Despite his “Trump whisperer” reputation, Rutte hasn’t been able to rally Trump to Ukraine’s aid, negotiate a trade agenda that has shocked global markets, or stop a military campaign that has killed hundreds of Iranians while choking off fuel supplies.
Trump, meanwhile, threatened to send Iran “back to the stone ages” and promised to wipe out a “whole civilization” in a country of more than 90 million people.
Last week, following Trump’s address to the nation on the status of the war, France’s President Emmanuel Macron unloaded on Trump’s contradictory and violent rhetoric. “When we’re serious, we don’t say every day the opposite of what we said the day before,” he told reporters. “And, maybe, one shouldn’t speak every day.”
German Chancellor Friedrich Merz has repeatedly urged for diplomacy, while Germany’s president Frank-Walter Steinmeier was more blunt, calling the war a “disastrous mistake” that breaches international law.
After Trump announced plans for a two-week ceasefire hours after stating that a “whole civilization will die,” Spain’s Prime Minister Pedro Sánchez said his government “will not applaud those who set the world on fire just because they show up with a bucket.”
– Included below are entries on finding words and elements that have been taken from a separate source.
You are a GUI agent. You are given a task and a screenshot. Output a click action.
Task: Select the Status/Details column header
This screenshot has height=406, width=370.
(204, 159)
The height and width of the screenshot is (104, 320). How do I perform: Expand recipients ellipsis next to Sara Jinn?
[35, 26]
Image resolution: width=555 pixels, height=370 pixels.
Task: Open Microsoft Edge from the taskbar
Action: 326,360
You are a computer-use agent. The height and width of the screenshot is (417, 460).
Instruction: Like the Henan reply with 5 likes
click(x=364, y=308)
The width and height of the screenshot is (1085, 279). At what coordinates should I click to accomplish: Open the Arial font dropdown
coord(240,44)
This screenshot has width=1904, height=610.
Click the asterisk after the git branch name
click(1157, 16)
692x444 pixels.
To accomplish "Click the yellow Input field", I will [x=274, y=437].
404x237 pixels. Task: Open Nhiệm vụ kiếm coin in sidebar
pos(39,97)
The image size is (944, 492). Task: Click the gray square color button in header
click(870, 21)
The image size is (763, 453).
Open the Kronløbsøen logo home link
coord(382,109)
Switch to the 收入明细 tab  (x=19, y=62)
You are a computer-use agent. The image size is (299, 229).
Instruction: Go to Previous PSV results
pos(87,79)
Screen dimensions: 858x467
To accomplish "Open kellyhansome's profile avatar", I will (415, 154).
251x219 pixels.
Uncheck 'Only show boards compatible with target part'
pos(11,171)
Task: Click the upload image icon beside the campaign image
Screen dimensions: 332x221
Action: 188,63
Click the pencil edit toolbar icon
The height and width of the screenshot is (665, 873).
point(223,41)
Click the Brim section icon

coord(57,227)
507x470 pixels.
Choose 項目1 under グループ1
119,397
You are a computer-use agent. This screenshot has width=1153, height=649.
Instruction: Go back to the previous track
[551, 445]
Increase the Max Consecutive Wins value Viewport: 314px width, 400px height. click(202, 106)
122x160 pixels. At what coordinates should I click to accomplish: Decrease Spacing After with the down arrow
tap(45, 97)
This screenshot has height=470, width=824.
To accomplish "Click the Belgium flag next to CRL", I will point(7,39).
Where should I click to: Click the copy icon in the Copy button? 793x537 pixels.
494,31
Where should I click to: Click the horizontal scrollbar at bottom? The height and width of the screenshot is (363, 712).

Before Trump’s Wednesday meeting with Rutte in Washington, D.C., White House press secretary Karoline Leavitt delivered a message on the president’s behalf about NATO: “They were tested, and they failed.”
“It’s quite sad that NATO turned their backs on the American people over the course of the last six weeks when it’s the American people who have been funding their defense,” Leavitt said.
The president “has discussed” U.S. withdrawal from the alliance, she said.

Europe — bracing for the possibility of a United States that refuses to defend its allies — is “exactly” what NATO’s enemies want to see, former NATO spokesperson Oana Lungescu told Bloomberg.
The financial and political blowback from a potential U.S. withdrawal would be devastating, leaving European leaders on the hook for more than $1 trillion in defense support on top of their already-climbing defense budgets, according to a study from the International Institute for Security Studies.
Congress in 2023 passed a law that prevents any U.S. president from withdrawing from the 32-member alliance, which was founded in the aftermath of World War II to counter threats from the Soviet Union.
At the core of the alliance is a mutual defense agreement that stipulates that an attack on one member is considered an attack on all. It has been invoked only once, in 2001, after the September 11 terror attacks in New York and Washington, D.C.
Twenty-five years later, that alliance is “broken,” according to Ivo Daalder, former U.S. ambassador to NATO under Barack Obama.
Europe’s distance from the Iran war is a “reflection of the fact that NATO is deeply damaged,” he told Germany’s Deutsche Welle.
“It reinforces the fundamental reality that Europe no longer trusts the United States, believes the United States is an unreliable ally, and therefore is no longer willing to participate in these kind of operations,” he added. “That is why this is the worst crisis of NATO.”